In his influential lecture “Philosophy and Post-Modern Culture” Rick Roderick makes an inspiring remark on a margin of deliberations on Sigmund Freud’s theory of 'self'. Roderick argues that what he calls mass simulational or telecommunication culture may be described as “psychoanalysis in reverse”, or “enlightenment in reverse gear”. In other words, if the goal of psychoanalysis is to broaden the scope of consciousness into the oblivion of the unconscious, the ultimate objective of mass culture is to anesthetize the anguish of critical reflection and to sink the masses into the void of collective vacuity. Roderick refers to mainstream culture of postmodern capitalism, but his observation is equally adequate as a description of the official culture of 20th and 21st century authoritarian states. In contrast to typical manifestations of culture subjugated to political powers, the kind of cultural creation that could be described by adjectives like “subversive”, “insubordinate” or “discontent” both on social and individual plain leans heavily towards threads and motives censored from the dominant discourse due to existence of various social, political or economical taboos. The researchers are invited to ponder over the subjects that have always been swept under the rug of the mainstream culture.

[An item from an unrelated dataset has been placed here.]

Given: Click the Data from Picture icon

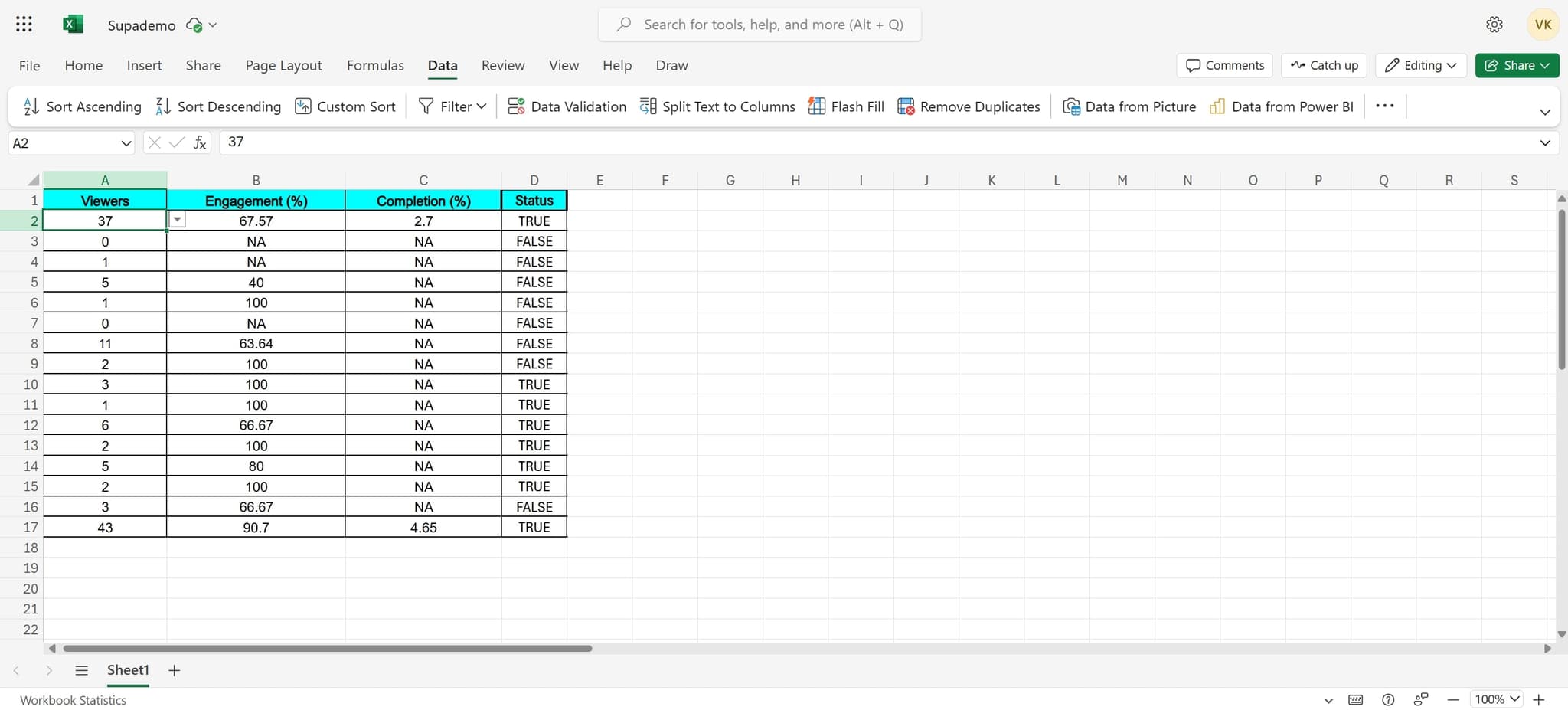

The dialectical tension between interweaving and mutually conditioned notions of architecture of individual 'self' on the one hand, and forces that drive social processes on the other, belongs to the most compelling subjects of modern and postmodern humanities. Faithful successors as well as fierce critics of Marx and Freud (just to mention Erich Fromm, Jacques Lacan, Michel Foucault or Paul Ricoeur) explored the dark abyss of solipsism in a quest for a key to understanding the grand intersubjectivity of global politics. However, the discursive reflection of intellectuals would have been nothing but an empty shell if it had not been complemented by artists' intuitive attempts to transcend the ancient maze of myths and dogmas that structure individual psyche, determine social mechanisms, and in some cases trigger historical cataclysms. In the course of 20th century, the medium of animated film has become specialized in portraying the dissident realm of intimate obsessions, obscure perversions and mighty rebellions – motives which have always been stirring wheels of censorship and propaganda as well as sponsorship and media interest. Closely linked to the conceptions of psychoanalysis and ideological critique, those key themes inspired the avant-garde movements of 1920s and 1960s, but also Eastern European filmmakers who challenged oppressive systems, as well as contemporary authors of conceptual, intermedia works.



The presentations ought to be dedicated to animated film from V4 countries (Czech Republic, Hungary, Poland, Slovakia).

The main subject will be complemented with the special panel devoted to Italian animated and experimental film.

Subjects listed below should be treated as exemplary standpoints for speakers, an invitation for further mapping of distinctive features of animated film from V4 countries.

  • History and politics of the region mirrored in animated film (cultural heritage of Austro-Hungarian Empire, World Wars and their influences, communist regimes and the Cold War, democratic transformations, tradition of liberation movements and threat of nationalisms, etc.).

  • "Artistic contraband" now and then (propaganda and censorship; animation in communist countries, animation and capitalism, etc.).

  • Subversivness and deformation with style and aesthetics.

  • Avant-garde, modernist tendencies and their legacy (absurd and grotesque; intermedia; experimental animation etc.)

  • Animated film as a medium of obsession, perversion, or rebellion.

  • Authorial subjectivity in animated film.

  • Psychoanalysis in reflection on animated film.

  • Categories of "suppression", "sublimation" or "counter-culture" in animation.

  • Limits of perception – surreal and rational factors that determine animated film reception.

  • Dangerous minds of animated film – provocateurs, visionaries and jokers.